Hypothetical Evidence is a “for instance” for your reader—a potential instance or example that might illustrate your claim in action.
Key Concepts: Exemplification; Organization; Organizational Schema & Logical Reasoning
A Hypothetical Example will often follow one of the following phrases or abbreviations: “for instance,” “for example,” “i.e.,” or “e.g.,” though the latter two, realize, will only follow a comma and will not start a new sentence as could “for instance” or “for example.” Be careful with hypothetical examples: they must be realistic and must directly connect with your claim. For instance (see?), consider the following claim and ensuing hypothetical example:
I view abortion as wrong because of the effects it has on women. Consider, for instance, what would happen to a young mother who had an abortion: she would likely be forever plagued with guilt because of the heinous nature of her action.
While there is more going on with this piece than just an abused hypothetical example (e.g., value-laden language), let’s focus on what’s not working in terms of the method of support. The first sentence in this example is the author’s claim; the second sentence is a hypothetical example. Though the reader might understand the author having strong views regarding abortion, he or she might question the author’s logic: Will a woman who’s had an abortion necessarily experience guilt? Alternatively, is this just a hypothetical example that’s been crafted to suit the author’s purpose (in a manipulative way)? A hypothetical example has to be fair to the situation, claim, and reader. Consider the following revised hypothetical example:
I view abortion as wrong because of the effects it has on women. Consider, for instance, what might happen to a young mother after going through an abortion: after the loss of a child, many mothers experience a combination of guilt and remorse; after an abortion, a mother may experience this same set of feelings, which could lead to depression or chronic anxiety.

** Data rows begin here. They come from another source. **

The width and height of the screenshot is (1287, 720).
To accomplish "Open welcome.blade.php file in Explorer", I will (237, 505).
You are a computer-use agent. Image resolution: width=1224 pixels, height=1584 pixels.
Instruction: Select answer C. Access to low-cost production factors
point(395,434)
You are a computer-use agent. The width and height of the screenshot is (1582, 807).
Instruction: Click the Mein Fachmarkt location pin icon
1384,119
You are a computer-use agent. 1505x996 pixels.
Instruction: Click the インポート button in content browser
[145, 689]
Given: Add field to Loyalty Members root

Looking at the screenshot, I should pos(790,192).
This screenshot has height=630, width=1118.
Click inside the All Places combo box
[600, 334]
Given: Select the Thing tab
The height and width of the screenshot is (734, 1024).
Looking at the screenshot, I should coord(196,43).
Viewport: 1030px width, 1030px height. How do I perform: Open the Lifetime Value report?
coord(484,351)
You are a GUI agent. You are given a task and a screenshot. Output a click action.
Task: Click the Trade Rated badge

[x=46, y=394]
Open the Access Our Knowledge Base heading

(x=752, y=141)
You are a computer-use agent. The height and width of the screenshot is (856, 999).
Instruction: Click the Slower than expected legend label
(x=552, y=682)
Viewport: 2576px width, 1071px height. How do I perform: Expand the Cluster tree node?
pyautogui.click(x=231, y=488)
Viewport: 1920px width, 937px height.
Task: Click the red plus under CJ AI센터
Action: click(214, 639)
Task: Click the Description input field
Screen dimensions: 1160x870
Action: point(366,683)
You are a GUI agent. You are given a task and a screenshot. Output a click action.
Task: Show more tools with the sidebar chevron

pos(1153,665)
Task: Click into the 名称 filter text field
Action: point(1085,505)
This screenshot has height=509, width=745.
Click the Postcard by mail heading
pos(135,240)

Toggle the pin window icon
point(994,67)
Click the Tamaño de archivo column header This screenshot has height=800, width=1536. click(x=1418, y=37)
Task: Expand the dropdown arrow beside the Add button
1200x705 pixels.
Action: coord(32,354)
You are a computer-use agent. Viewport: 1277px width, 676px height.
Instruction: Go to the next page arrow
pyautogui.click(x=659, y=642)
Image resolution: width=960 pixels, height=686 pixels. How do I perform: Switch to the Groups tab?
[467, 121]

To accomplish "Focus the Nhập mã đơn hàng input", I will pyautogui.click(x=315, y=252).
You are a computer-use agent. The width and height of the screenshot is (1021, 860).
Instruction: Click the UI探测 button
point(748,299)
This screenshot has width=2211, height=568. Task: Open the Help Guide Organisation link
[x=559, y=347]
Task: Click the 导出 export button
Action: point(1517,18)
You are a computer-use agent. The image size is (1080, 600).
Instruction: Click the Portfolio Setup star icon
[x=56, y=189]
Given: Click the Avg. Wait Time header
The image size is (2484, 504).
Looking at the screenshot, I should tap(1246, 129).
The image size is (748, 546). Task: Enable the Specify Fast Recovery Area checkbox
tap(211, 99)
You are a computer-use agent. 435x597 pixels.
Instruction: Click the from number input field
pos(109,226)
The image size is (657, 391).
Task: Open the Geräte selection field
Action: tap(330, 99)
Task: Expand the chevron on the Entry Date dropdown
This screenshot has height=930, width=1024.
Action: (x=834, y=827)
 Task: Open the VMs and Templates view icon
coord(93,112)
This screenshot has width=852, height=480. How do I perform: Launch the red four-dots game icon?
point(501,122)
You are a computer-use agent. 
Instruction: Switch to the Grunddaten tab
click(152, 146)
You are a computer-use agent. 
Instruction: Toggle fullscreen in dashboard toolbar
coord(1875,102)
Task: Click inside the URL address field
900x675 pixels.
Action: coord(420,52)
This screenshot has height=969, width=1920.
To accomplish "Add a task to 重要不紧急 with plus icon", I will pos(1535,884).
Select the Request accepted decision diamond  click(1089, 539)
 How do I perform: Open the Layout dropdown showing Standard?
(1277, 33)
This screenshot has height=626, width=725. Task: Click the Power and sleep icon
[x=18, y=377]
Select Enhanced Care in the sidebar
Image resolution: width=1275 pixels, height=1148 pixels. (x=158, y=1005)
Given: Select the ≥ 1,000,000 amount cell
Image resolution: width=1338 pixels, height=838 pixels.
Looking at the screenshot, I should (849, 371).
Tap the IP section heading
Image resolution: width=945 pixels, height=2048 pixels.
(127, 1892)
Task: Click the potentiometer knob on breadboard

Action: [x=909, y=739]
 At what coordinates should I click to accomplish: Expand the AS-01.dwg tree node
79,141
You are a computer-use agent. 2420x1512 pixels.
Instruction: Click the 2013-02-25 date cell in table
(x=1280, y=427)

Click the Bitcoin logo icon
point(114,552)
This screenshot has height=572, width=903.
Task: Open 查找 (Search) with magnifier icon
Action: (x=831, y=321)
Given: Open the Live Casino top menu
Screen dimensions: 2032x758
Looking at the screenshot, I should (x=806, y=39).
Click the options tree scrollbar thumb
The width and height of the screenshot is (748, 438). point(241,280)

Because of the sensitivity of many people to this issue, it’s important to craft a hypothetical example that is both logical and sensitive to those who might disagree with you, if you were this writer. You may choose to be more assertive with your hypothetical example, but just make sure it’s appropriate to do so given the material or topic with which you’re working. Ultimately, though, the example should serve a specific purpose and should be directly related to the claim preceding it.
As you can see, the term “evidence” encapsulates much more than just source material—it can include more creative types of support like anecdotes and hypothetical examples. Though these forms of support may spark your creative juices, it’s important to remember that the focus should still be on your claims, not on your support. Be careful not to tangent! You don’t want to lead your reader astray. So if I started to tell a story now about that time finger got caught in a door and it hurt and was awful and I just went on and on about it, what would be the thing you, as a reader, most remember?
Craft either an anecdote or a hypothetical example, depending on which you determine would be most effective, for the following claims (be creative—even if you haven’t directly experienced one of these things, experiment a little):
Many high school students spend their summers working so that they can save up enough money to buy a coveted item.
As a writer, it’s important to consider the specificities of the prompt provided by one’s teacher.
Every region in the country experiences a fad, and my state is no different.
The voting age should be reduced to sixteen because sixteen-year-olds are capable of making important decisions.